Social Media – One Man’s Definition!

The definition of social media is that these are the foremost internet based tools to disseminate and exchange information among people. It is the term used to describe social interaction activities using computer, web and telecommunications technology. It differentiates itself from industrial media by virtue of the fact that the cost of the tools necessary to participate is fairly low and allows all who want to access information or disseminate it, to do so relatively cheaply. On the other hand, examples of industrial media are printing presses, radio and television. Industrial media can be considered funnels that facilitate access to, and movement of huge quantities of information, whereas a website is the information container. Narrowly focused websites can be seen as exits from the vast space of industrial media channels. Further, those websites that are community focused also facilitate internet marketing activities such as lead acquisition and permission marketing.

The principal properties possessed by social media are range, accessibility and usability. Let me expand on each of these below:

  1. Range – This is the ability to communicate with the global audience now available on the World Wide Web.
  2. Accessibility – Social media tools are available to most everyone with a good internet connection and access to a computer and the cost to have this access is very reasonable. There are also many free tools available on the internet which facilitates involvement of the masses.
  3. Usability – Social media does not require any really specialized skills and/or training. Any skills that have to be acquired are simple to learn and you can be good to go virtually instantaneously.

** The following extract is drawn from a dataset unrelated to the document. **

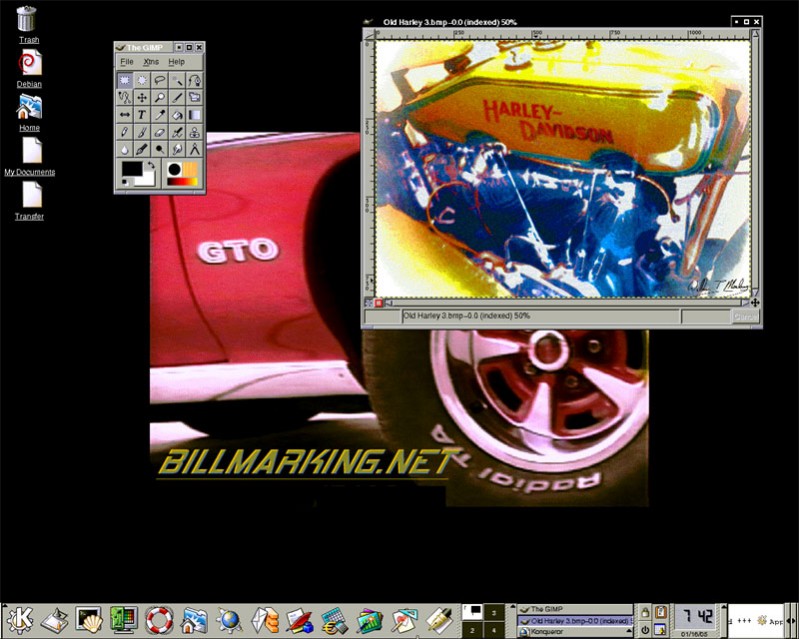Select the Magnify zoom tool
The height and width of the screenshot is (639, 799).
[159, 97]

Examples of social media come in many forms such as internet forums, weblogs, wikis, and others. The technologies involved include email, instant messaging, music and picture sharing. Currently, the major social media applications are Facebook, MySpace, Google groups, Wikipedia and many others, with the number and variety of these groups growing daily. In addition to these media applications there are related clubs which have sprung up.

It is interesting to note that various groups on the internet involved with social media have developed their own sets of disclosure policies which are designed to govern the conduct of their participants. The principal groups concerned in this movement are the Blog council, IBM Social Computing Guidelines, HP Code of Conduct, and The Greteman Group.

There is no doubt that social media will continue to evolve as more people join in this activity, the technology is advanced and, entrepreneurs find more ways to profit from it.